--- Complete the following ---
a – Answer these from the book description on urban poverty and health, one answer per line:
(i) What does the book argue will necessarily make health issues within urban communities worse?
(ii) What is named as a central objective of the book?
(iii) What do the authors pay particular attention to?
b – List every kind of inequality that the book description on urban poverty and health says the book looks at.
c – Continue the book description on urban poverty and health from its last sentence.

--- Source text ---
+===+
When discussing health, we talk about ailments and afflictions, the potential of modern medicine and the behaviours that affect our health. Yet although these relationships exist, they undermine a more socio-economic understanding of health. This timely book takes a critical perspective to argue that urban poverty and health inequalities are intimately interconnected, and that the increasing disparity between rich and poor will necessarily exacerbate health issues within urban communities.
Urban Poverty and Health Inequalities documents how life has become increasingly insecure and stressful for growing numbers of people due to increased insecurities in employment, income and housing, rising living costs, and the retrenchment of welfare and social services. The book explores the role of history and media depictions of poverty and health inequalities in influencing the current situation. A central objective is to advance ways to understand and respond to urban poverty as a key social determinant of health. The authors pay particular attention to the ways in which punitive responses to urban poverty are further exacerbating the hardships faced by people living in urban poverty.
Looking at issues of class, age, gender, ethnic and disability-based inequalities, the book offers both critical theory and grounded solutions to enable those living in poverty to live healthier lives. The collateral damage resulting from current socio-economic arrangements reflects political choices regarding the distribution of resources in societies that needs to be challenged and changed. The authors attend to initiatives for change, offering practical responses to address urban poverty, including efforts to address wealth distribution, the potential of living wage and Universal Basic Income initiatives, social housing and anti-oppressive welfare systems.
+===+
--- Collected data ---
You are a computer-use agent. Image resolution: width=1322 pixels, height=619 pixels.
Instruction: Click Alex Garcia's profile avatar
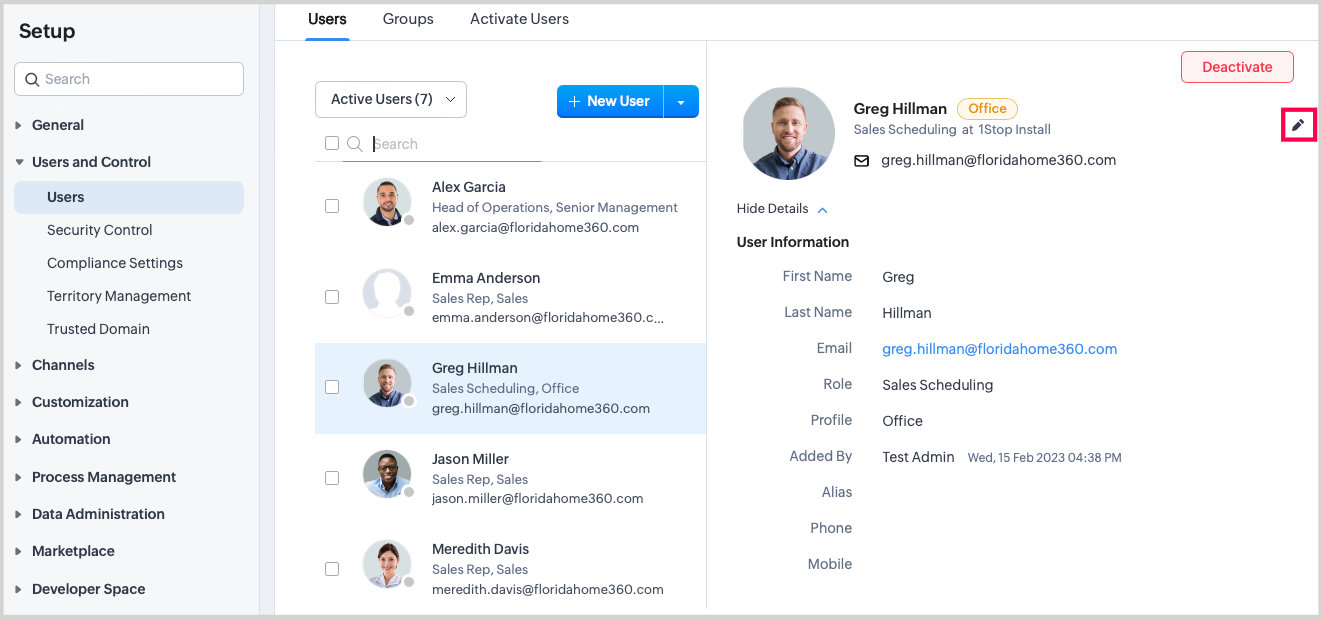(387, 203)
+===+
--- Results for each task ---
a –
(i) The increasing disparity between rich and poor.
(ii) To advance ways to understand and respond to urban poverty as a key social determinant of health.
(iii) The ways in which punitive responses to urban poverty are further worsening the hardships faced by people living in urban poverty.

b – Class, age, gender, ethnic, disability-based

c –
Table of Contents
Chapter One: Introduction to urban poverty and health inequalities
Chapter Two: Greed verses need: historical tensions in responses to urban poverty
Chapter Three: Mediating urban poverty: From the war on poverty to poverty porn
Chapter Four: Experiences of urban poverty, penal welfare and ill health
Chapter Five: Homelessness: the sharp edge of urban poverty
Chapter Six: Addressing urban poverty and health inequalities
Darrin Hodgetts is Professor of Societal Psychology at Massey University, New Zealand. Prior to his current post, Darrin worked in Community Medicine at Memorial University, Canada, Psychology and Media at the London School of Economics, UK, and Community Psychology at the University of Waikato, New Zealand. Darrin’s research focuses on urban poverty, homelessness, and health inequalities.
Dr Ottilie Stolte teaches Social and Community Health Psychology at the University of Waikato, New Zealand. Key research interests are poverty, homelessness, health inequalities, and injustice. In her research, Ottilie seeks to understand social psychological issues within the broader social, economic, political, and cultural contexts of people's everyday lives.